HGM c.s. hebben daartegen, zakelijk weergegeven, het volgende verweer gevoerd.
De gemeente is niet ontvankelijk in haar verzoek, nu dit niet is ingediend binnen de in lid 2 van artikel 26 Wvg vereiste termijn van acht weken.
De koopovereenkomst van 10 februari 2007 dateert van voor de vestiging van het voorkeursrecht en kan reeds daarom niet worden vernietigd op grond van artikel 26 Wvg.
Dat betekent voorts dat de gemeente geen belang heeft bij vernietiging van de levering van de aandelen op 16 mei 2007. HGM is immers op grond van die overeenkomst gehouden de aandelen te leveren.
De gemeente heeft evenmin belang bij vernietiging van de op 16 mei 2007 gesloten koopovereenkomst tussen HGM, [verweerder sub 2] , BIN en [verweerder sub 5] , nu daarmee geen andere rechtstoestand zal worden bereikt.
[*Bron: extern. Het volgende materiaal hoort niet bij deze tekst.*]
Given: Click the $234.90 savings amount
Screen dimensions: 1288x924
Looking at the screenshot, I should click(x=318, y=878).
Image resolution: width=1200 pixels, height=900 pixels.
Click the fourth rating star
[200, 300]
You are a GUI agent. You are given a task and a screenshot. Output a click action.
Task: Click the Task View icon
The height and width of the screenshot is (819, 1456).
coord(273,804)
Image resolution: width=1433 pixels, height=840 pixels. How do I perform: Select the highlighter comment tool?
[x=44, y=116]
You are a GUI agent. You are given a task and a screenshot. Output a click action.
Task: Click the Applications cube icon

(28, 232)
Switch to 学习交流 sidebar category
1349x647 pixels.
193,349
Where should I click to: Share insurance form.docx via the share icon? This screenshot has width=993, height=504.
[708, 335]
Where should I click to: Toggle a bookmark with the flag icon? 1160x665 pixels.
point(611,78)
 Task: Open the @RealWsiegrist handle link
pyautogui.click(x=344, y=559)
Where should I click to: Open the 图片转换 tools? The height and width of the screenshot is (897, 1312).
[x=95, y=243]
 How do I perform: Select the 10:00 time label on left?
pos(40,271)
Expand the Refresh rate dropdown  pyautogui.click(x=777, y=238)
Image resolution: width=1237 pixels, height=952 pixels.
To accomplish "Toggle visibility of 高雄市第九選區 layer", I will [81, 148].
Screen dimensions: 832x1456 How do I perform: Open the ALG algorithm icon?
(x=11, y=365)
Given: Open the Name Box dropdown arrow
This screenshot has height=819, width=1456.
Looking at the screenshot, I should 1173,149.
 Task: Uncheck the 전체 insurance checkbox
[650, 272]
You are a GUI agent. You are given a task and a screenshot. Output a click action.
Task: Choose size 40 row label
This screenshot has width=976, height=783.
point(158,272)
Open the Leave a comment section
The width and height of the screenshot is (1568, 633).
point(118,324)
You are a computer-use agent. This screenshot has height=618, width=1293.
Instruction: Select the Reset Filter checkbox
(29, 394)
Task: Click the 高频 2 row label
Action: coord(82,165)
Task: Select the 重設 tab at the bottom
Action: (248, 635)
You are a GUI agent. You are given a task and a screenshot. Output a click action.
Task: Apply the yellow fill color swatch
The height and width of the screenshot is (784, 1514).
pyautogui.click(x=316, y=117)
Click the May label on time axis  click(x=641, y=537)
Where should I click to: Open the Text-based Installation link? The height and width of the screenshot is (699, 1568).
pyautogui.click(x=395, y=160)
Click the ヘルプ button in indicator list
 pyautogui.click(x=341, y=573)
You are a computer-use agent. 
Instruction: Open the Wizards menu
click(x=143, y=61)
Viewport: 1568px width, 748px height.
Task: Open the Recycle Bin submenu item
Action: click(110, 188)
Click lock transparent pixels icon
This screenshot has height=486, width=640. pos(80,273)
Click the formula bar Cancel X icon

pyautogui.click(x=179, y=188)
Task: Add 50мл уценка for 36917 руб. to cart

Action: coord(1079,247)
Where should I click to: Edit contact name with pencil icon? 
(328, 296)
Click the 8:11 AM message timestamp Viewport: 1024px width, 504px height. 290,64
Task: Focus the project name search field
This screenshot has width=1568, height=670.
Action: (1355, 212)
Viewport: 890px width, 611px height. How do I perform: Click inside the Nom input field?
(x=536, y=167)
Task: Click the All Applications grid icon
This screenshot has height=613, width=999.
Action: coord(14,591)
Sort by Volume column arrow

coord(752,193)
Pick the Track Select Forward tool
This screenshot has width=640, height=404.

Strekking van de aandelenoverdracht is niet het profiteren van de waardestijging van de grond maar het ontwikkelen van de percelen door [V] . Het voorkeursrecht staat aan die zelfrealisatie niet in de weg.
De feitelijke en juridische beschikkingsmacht over de percelen is pas vanaf 3 juli 2007 overgegaan op [V] .
De gemeente heeft geen gerechtvaardigd belang bij uitoefening van het voorkeursrecht, althans uitoefening daarvan is in strijd met de redelijkheid en billijkheid.
De gemeente kan haar belangen voldoende waarborgen door samen te werken met [verweerder sub 4] .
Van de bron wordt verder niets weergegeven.